Morre Oscar Schmidt aos 68 anos e encerra trajetória marcada por recordes históricos no basquete mundial
Oscar Schmidt morre aos 68 anos e deixa legado com recordes históricos, relembre carreira e decisões marcantes
O ex-jogador Oscar Daniel Bezerra Schmidt morreu nesta sexta-feira, 17, aos 68 anos, em São Paulo, após ser internado com um mal-estar. Ele enfrentava complicações decorrentes de um câncer no cérebro diagnosticado em 2011 e vinha de uma cirurgia recente.
Reconhecido como um dos maiores nomes do basquete internacional, Oscar construiu uma carreira marcada por números expressivos e decisões que moldaram sua trajetória dentro e fora das quadras.
Início tardio no basquete e ascensão rápida
Nascido em Natal, em 1958, Oscar iniciou sua trajetória esportiva no futebol, mas migrou para o basquete aos 13 anos, já em Brasília. O talento precoce o levou rapidamente ao cenário profissional.
Aos 16 anos, passou a atuar pelo Palmeiras e, pouco depois, em 1977, já integrava a seleção brasileira principal. No mesmo período, participou da conquista do Campeonato Sul-Americano.

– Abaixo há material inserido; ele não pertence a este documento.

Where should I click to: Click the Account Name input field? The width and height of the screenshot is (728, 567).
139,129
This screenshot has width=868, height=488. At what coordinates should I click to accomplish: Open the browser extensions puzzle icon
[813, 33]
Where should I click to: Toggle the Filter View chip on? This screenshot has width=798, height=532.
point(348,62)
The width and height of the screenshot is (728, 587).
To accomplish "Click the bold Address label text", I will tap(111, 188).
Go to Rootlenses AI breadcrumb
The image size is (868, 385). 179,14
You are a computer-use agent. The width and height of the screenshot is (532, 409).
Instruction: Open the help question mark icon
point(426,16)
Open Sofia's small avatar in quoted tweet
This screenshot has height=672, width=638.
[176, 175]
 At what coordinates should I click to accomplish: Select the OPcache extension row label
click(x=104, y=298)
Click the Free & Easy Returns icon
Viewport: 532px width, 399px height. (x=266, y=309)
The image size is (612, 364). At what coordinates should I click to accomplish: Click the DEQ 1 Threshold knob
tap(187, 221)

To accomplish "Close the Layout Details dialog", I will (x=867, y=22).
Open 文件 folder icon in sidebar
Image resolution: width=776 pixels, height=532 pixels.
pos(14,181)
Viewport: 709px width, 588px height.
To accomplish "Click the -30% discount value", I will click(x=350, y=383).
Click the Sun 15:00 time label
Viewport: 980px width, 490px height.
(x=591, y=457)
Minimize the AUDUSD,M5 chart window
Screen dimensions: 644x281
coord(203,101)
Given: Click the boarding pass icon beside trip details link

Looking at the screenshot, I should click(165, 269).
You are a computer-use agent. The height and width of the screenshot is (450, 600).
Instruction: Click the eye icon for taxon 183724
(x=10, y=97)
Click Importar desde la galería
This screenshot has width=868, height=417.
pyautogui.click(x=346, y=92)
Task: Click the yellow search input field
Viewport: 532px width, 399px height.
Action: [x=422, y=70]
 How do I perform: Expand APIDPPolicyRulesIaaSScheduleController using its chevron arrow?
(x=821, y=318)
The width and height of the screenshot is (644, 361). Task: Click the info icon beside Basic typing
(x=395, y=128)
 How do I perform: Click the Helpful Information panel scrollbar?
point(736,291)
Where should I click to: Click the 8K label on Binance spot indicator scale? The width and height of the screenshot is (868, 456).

Carreira internacional e recordes expressivos
O salto para o cenário internacional ocorreu em 1979, quando foi campeão mundial interclubes pelo Sírio. A performance abriu portas na Europa, onde atuou principalmente na Itália durante 11 temporadas, acumulando quase 14 mil pontos.
Na Espanha, o impacto técnico e ofensivo foi tão relevante que inspirou publicações especializadas sobre seu estilo de jogo.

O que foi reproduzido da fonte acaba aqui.